Conclusions: BCG vaccination is associated with protection against malaria. This protection is highest in regions with suboptimal BCG coverage. These results indicate a possible role for timely BCG vaccination in the protection of malaria and its elimination by reducing the transmission reservoir. If confirmed in further research, our findings have substantial implications for global efforts to reduce malaria burden.

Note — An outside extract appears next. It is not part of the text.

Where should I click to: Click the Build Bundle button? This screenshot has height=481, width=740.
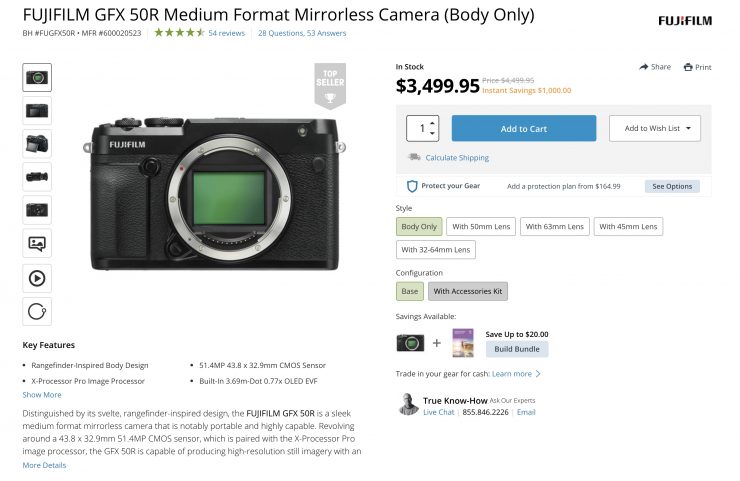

Keywords: DHS; bacillus Calmette-Guérin; heterologous effects; malaria.

Figure 1

BCG coverage and malaria prevalence distribution between and within 13 sub-Saharan African countries. (A) Distribution of both BCG vaccination coverage and malaria prevalence per country are depicted. (B) Overlay chart of BCG coverage (bars) and malaria prevalence (line) per included region of Angola. BCG, bacillus Calmette-Guérin. ISO codes: ago, Angola; BEN, Benin; BFA, Burkina Faso; CIV, Ivory Coast; CMR, Cameroon; cod, Democratic Republic of the Congo; GHA, Ghana; Gin, guinea; MLI, Mali; MOZ, Mozambique; RWA, Rwanda; TZA, United Republic of Tanzania; TGO, Togo.

Figure 2

Associations between BCG vaccination and malaria prevalence. (A) aOR of BCG vaccination on malaria prevalence, overall and subdivided by the source of BCG data (NO vaccination as reference). (B) Sensitivity analyses of BCG vaccination data derived from card with thick-smear microscopy as diagnostic, removal of children likely protected by maternal antimalarial antibodies (age ≤6 months), removal of areas with a BCG coverage of ≥90% and a combination of the latter two. (C,D) Time dependency of the association between BCG vaccination and malaria prevalence with a continuous variable (C) and a categorical variable (D) of timing. (E) Association between BCG vaccination derived from card and malaria prevalence related to the age of the child (interaction term age of child in months×BCG vaccination). (F) Association between BCG vaccination derived from card and malaria prevalence, overall and separate for symptomatic and asymptomatic malaria (symptomatic malaria was based on positive rapid diagnostic test and maternal recall of fever in the past 2 weeks). All results are depicted as aORs±95% CIs retrieved from multilevel logistic regression analyses with four levels (child, cluster, region and country) with correction for age, birth order, sex, twin, place of delivery, size at birth, preceding birth interval, weight-for-age z-score, breastfeeding, other vaccinations, vitamin A supplementation, use of bed nets, maternal age, maternal body mass index, number of births by the mother in the last 5 years, maternal level of education, maternal partner, household size, quality of drinking water, quality of toilet facility, international wealth index and urbanisation level. **P<0.01, ***P<0.001. aOR, adjusted OR; BCG, bacillus Calmette-Guérin.

Figure 3

Possible targets via which BCG could influence malaria infection. BCG vaccination induces increased innate immune activation and a Th1/Th 17 cell biassed immune response which could affect the malaria parasite in both liver and blood stages. Stimulation of Tc and NK cells can clean up infected hepatocytes. Furthermore, production of IL-22 by Th17 cells increases innate immune responses of hepatocytes, and BCG-trained Kupffer cells can reduce sporozoite development. Direct and Th1/Th17 promoted activation of monocytes also leads to increased production of proinflammatory cytokines IFN-γ and TNF-α and has been linked to the production of IgG-2a antibodies for neutralisation of merozoites. At their turn, proinflammatory cytokines induce killing of infected red blood cells by promoting macrophages to produce reactive oxygen species. BCG, bacillus Calmette-Guérin; IFN-γ, interferon gamma; IL, interleukin; Kup, Kupffer cell; Mϕ, macrophage; NK, natural killer cell; Tc, cytotoxic T-cell; th, T-helper cell; TNF-α, tumour necrosis factor alpha.